> **Task details**
Please report each line in the listing below that contains the word "section", matching case exactly.

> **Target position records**
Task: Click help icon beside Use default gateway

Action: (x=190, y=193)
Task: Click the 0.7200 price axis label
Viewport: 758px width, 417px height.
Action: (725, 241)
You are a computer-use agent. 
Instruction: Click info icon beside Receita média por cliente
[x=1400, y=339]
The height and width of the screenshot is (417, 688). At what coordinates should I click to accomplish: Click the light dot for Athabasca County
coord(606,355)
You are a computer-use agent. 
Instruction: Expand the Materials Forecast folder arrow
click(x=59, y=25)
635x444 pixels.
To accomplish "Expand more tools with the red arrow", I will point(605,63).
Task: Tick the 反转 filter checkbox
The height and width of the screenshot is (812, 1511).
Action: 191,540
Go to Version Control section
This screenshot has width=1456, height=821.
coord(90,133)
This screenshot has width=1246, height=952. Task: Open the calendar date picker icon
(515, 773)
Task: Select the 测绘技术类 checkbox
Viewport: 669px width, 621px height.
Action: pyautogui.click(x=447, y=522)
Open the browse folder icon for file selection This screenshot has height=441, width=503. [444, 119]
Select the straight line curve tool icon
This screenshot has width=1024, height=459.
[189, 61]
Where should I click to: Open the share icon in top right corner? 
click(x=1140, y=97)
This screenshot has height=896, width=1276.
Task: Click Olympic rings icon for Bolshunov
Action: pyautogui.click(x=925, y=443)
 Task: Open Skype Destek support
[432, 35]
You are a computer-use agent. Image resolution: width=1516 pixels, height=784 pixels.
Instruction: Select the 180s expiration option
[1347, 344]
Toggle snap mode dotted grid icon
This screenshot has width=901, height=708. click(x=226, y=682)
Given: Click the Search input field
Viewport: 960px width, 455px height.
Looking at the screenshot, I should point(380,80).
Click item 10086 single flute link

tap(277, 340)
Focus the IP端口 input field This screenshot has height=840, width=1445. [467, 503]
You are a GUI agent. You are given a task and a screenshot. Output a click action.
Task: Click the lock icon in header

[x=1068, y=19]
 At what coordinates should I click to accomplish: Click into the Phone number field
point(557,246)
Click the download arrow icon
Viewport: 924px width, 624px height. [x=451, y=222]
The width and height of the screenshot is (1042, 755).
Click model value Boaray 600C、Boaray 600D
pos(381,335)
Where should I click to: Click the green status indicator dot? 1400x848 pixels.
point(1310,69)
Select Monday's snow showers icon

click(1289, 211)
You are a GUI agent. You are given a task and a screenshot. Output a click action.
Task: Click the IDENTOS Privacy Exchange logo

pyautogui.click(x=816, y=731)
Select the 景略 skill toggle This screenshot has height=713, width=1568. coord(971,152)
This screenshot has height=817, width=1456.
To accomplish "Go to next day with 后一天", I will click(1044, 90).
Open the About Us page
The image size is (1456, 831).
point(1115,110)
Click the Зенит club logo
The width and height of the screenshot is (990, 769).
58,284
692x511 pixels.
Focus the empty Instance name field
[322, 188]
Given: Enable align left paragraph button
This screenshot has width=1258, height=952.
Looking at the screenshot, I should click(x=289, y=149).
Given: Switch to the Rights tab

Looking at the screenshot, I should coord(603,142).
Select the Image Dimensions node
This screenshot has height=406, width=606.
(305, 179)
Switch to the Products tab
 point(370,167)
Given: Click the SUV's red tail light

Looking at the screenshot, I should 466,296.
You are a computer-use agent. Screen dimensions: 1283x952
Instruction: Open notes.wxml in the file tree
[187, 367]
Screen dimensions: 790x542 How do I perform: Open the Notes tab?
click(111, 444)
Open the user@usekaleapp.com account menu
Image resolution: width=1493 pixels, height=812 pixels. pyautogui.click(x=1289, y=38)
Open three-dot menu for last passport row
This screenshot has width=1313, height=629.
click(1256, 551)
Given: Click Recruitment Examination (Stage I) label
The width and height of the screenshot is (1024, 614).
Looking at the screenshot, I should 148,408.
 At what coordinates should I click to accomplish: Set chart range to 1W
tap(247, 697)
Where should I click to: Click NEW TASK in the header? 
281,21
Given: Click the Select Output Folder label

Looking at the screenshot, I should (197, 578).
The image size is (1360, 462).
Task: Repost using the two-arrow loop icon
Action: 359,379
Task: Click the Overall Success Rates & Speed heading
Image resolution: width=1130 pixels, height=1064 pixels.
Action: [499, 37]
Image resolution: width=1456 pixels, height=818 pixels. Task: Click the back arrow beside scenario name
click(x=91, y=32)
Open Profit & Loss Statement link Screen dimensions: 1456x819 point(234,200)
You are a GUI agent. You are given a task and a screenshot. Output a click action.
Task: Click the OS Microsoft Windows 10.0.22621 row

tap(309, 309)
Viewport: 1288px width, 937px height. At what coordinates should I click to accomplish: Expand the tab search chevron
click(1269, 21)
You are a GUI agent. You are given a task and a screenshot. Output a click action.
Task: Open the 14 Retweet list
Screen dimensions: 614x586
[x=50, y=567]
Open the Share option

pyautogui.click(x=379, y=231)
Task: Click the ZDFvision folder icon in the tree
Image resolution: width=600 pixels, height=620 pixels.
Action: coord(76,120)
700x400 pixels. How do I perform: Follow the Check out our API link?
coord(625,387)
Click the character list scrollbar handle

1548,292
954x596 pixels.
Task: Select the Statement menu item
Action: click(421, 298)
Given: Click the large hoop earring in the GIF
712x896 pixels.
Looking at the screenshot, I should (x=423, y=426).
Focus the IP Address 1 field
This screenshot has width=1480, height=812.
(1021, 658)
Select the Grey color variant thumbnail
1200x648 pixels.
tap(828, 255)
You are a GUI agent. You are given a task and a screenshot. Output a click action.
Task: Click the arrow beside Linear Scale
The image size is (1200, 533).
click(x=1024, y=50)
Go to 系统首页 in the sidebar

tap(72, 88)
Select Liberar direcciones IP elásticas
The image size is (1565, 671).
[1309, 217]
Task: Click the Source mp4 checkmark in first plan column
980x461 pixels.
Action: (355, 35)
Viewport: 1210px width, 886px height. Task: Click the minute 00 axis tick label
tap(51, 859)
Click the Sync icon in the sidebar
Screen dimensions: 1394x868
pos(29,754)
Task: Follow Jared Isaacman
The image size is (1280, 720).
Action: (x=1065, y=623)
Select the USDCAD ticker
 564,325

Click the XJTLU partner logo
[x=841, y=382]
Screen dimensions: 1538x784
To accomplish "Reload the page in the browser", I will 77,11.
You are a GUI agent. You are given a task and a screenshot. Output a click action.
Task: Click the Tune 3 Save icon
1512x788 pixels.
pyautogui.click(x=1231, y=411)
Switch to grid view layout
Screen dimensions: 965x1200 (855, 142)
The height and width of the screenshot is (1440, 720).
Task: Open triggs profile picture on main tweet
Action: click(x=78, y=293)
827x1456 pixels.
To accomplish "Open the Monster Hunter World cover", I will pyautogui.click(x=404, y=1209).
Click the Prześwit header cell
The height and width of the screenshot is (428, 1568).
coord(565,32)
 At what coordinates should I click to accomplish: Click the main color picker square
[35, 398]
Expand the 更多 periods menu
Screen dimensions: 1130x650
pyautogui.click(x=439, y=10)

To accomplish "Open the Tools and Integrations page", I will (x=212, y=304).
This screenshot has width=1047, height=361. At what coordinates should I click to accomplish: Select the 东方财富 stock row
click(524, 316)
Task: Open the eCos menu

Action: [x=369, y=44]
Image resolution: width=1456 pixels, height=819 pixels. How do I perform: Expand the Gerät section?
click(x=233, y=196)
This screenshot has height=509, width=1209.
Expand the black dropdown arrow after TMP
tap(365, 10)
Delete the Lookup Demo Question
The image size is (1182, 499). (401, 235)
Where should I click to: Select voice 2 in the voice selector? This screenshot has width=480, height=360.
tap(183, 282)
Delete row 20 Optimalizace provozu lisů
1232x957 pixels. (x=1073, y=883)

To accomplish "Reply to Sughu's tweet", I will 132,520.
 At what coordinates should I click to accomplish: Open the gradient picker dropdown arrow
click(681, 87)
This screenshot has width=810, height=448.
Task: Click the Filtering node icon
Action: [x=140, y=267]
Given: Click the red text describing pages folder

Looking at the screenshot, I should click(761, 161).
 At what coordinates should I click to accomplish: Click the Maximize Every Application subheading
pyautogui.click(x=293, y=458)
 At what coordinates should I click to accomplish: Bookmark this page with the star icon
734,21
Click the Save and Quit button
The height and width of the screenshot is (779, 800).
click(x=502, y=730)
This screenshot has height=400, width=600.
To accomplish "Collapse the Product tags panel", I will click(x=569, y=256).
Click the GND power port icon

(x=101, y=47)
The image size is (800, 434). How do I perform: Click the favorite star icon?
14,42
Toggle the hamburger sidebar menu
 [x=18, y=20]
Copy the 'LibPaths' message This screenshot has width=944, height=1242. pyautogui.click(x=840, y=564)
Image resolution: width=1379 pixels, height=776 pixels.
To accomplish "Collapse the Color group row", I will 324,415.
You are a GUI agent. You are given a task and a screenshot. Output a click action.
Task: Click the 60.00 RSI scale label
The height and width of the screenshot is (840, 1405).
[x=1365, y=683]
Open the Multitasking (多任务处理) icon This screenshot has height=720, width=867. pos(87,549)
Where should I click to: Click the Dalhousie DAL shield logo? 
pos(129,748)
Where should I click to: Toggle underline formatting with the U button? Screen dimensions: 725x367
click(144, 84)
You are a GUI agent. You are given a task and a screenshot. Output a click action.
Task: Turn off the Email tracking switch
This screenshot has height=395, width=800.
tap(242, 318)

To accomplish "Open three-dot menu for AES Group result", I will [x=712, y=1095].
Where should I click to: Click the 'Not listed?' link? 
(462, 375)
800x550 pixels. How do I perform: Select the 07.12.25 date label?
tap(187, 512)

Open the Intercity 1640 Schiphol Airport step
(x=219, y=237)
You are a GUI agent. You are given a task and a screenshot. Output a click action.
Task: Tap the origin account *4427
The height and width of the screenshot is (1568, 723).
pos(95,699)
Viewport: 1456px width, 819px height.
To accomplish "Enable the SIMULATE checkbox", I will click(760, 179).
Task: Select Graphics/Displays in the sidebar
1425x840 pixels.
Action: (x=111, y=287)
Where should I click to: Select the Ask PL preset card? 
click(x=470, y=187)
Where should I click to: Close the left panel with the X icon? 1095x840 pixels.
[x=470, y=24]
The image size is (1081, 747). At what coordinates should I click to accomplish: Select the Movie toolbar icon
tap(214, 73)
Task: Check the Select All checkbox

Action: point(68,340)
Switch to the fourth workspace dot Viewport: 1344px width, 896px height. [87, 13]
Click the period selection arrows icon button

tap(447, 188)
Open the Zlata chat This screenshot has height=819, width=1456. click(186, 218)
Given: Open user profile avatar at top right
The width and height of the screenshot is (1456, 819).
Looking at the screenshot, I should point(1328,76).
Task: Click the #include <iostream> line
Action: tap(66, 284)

> **Task answer**
Go to Version Control section
Image resolution: width=1456 pixels, height=819 pixels. How do I perform: Expand the Gerät section?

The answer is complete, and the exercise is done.